Methodologic differences and sources of bias
There are known sources of bias in metagenomic studies associated with analysis methods.2,12,13 Brooks and colleagues determined that microbiome community composition can be biased at various steps including DNA extraction, PCR amplification, sequencing, and taxonomic classification.12 The researchers reported that more than 85% of the microbiome community results were biased by small variations in methods (less than 5%). Specifically, it has been determined that variations in DNA extraction and amplification can result in decreased representation of Streptococcus species. If women with GBS colonization only harbor small amounts of the bacteria, it is possible that bias introduced by these steps could have contributed to the limited representation of GBS in vaginal microbiome data.

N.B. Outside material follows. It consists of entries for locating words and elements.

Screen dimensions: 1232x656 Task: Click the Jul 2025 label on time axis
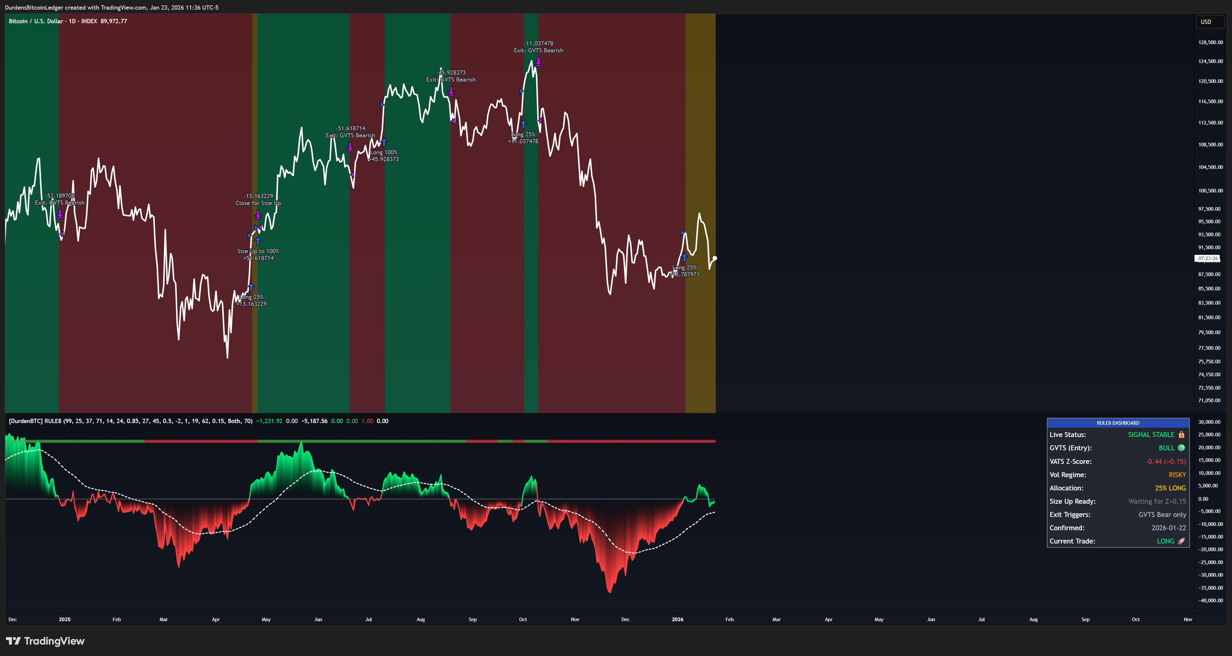pyautogui.click(x=368, y=620)
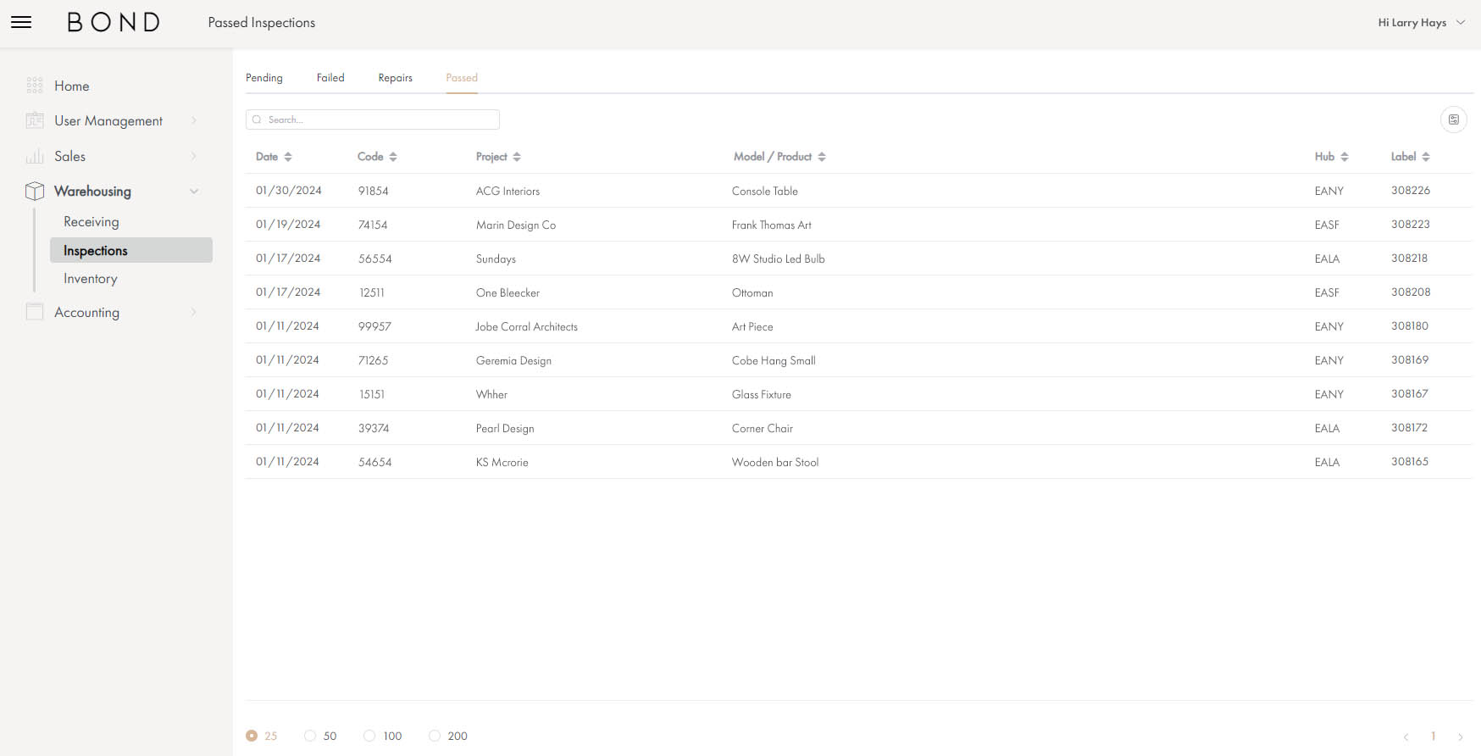The width and height of the screenshot is (1481, 756).
Task: Collapse the Warehousing section chevron
Action: [194, 191]
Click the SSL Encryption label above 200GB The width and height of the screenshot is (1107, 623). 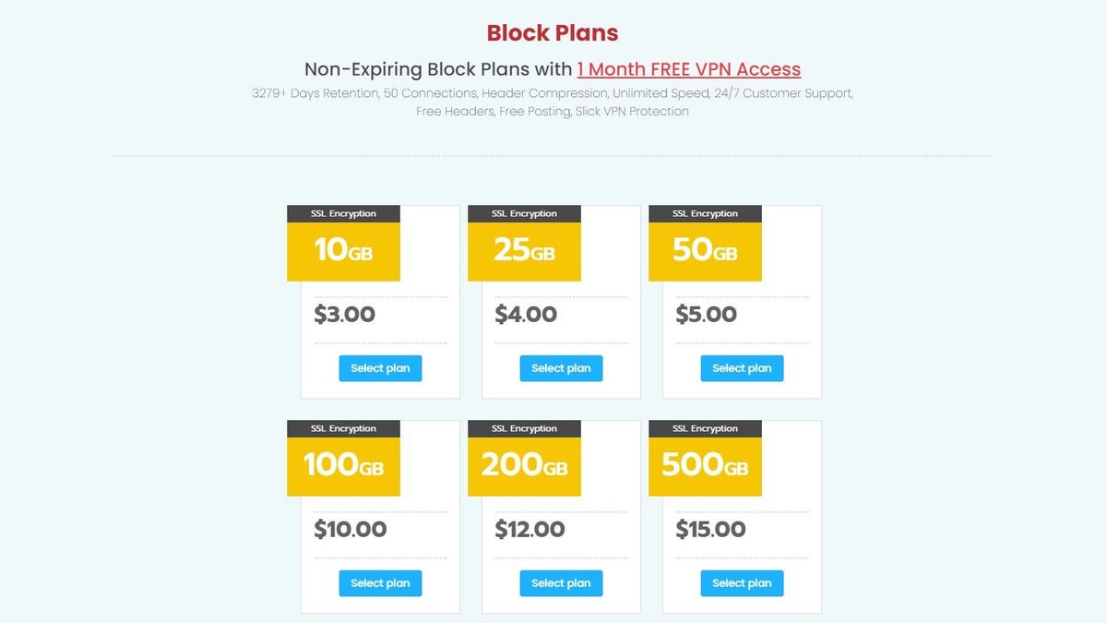pyautogui.click(x=524, y=428)
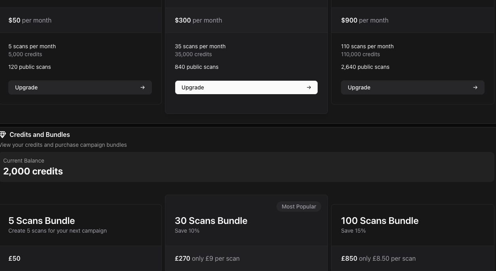Select the 5 Scans Bundle title
Viewport: 496px width, 271px height.
(x=42, y=221)
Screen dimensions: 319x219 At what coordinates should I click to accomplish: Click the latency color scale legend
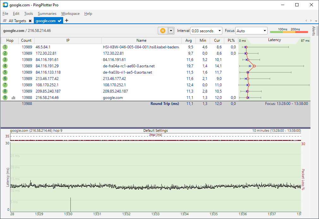coord(289,31)
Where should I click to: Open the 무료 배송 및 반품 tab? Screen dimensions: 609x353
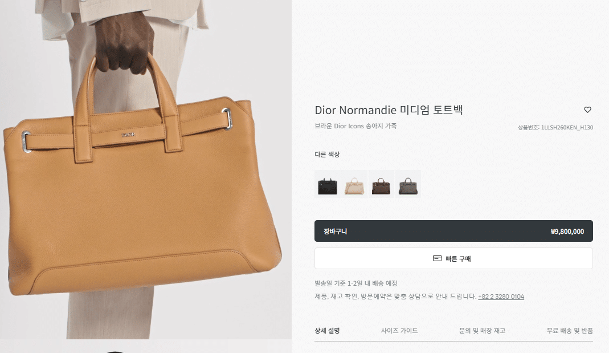pos(570,330)
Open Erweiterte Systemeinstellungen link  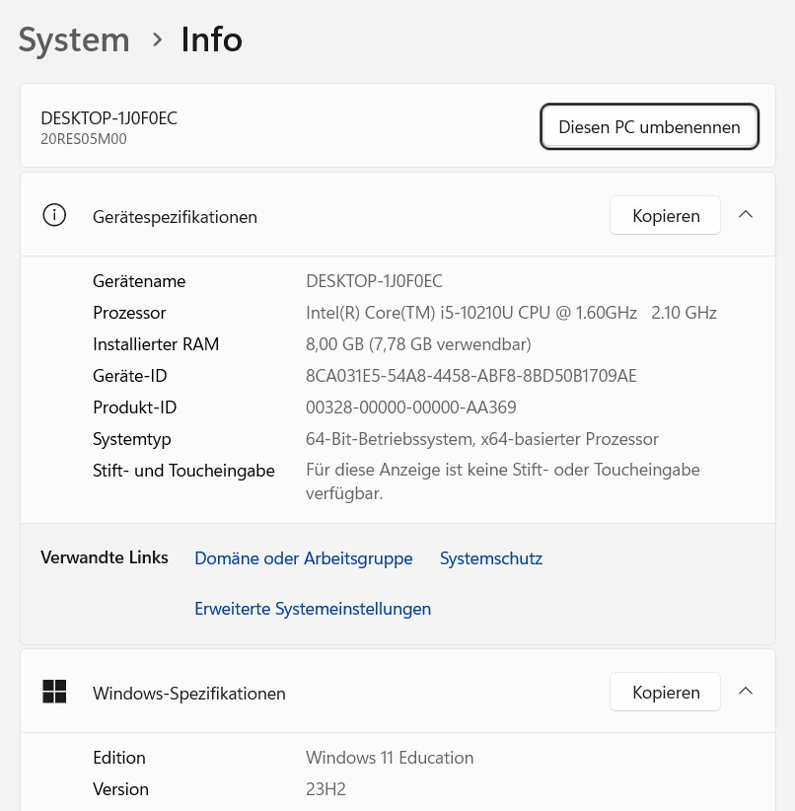point(313,609)
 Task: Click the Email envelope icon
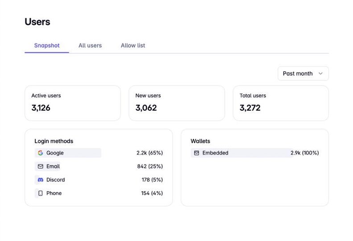pyautogui.click(x=41, y=166)
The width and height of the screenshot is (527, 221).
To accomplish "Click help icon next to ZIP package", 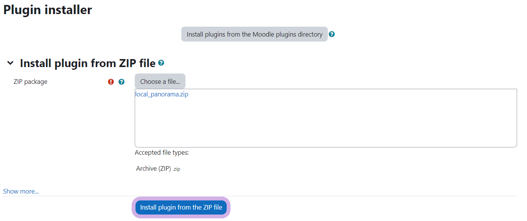I will point(121,82).
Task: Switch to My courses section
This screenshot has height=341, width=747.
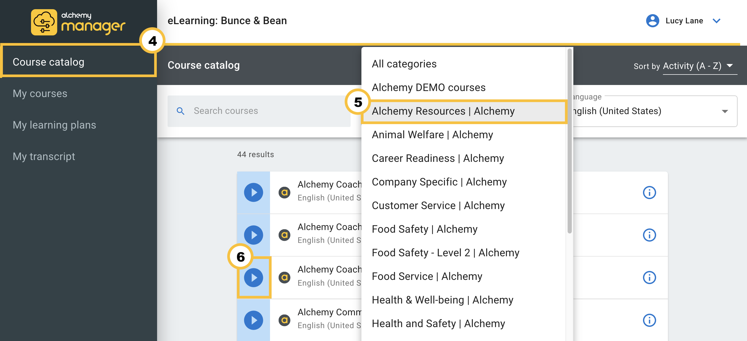Action: (40, 93)
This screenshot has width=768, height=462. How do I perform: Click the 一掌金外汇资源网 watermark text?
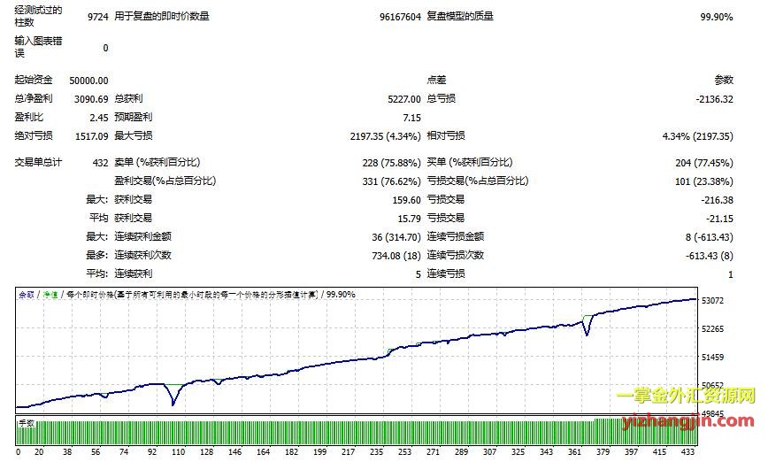687,397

Such underrepresentation of known pathogens can significantly limit the clinical scope of vaginal microbiome studies. For example, many studies only reported results related to community state types or analyzed the most abundant species. Consequently, if thresholds for inclusion are based on sample abundance (e.g., 5% of sample or 5,000 reads), GBS data may have been excluded if it did not meet the threshold.
Furthermore, selection of 16S regions for amplification and associated primers can influence genus and species level resolution.14 For example, it is generally more difficult to distinguish Lactobacillus species within the V4 region, but may be easier to do so in V1-V3.15Conversely, G. vaginalis is more difficult to detect and differentiate within the V1-V2 region because its sequence is highly variable prior to the V1 region, making primer selection more complex.14 These biases can be partially mitigated by recognizing the characteristics of 16S rRNA sequencing and thoughtfully selecting primers. Unfortunately, studies that evaluate the influence of selected 16S regions on GBS representation have not been published yet. From our findings, the 13 studies that detected GBS used 16S regions between V1-V4 or V6. However, the 32 studies that did not report GBS also used the same regions. Thus, assessment of bias by 16S region is important when designing and evaluating future vaginal microbiome studies.
Given limitations in exploring the true proportions within the microbial community, studies have increasingly employed whole genome sequencing (WGS), which allows for higher resolution up to the strain level. In our review, two studies employed WGS but did not report GBS.16,17 Both papers initially selected some of the most frequent species-level taxa, which are frequentlyLactobacillus and Gardnerella species, to continue further analysis. This approach may have constrained the strength of WGS, causing researchers to miss the rarer, yet clinically important genus, species, and strains.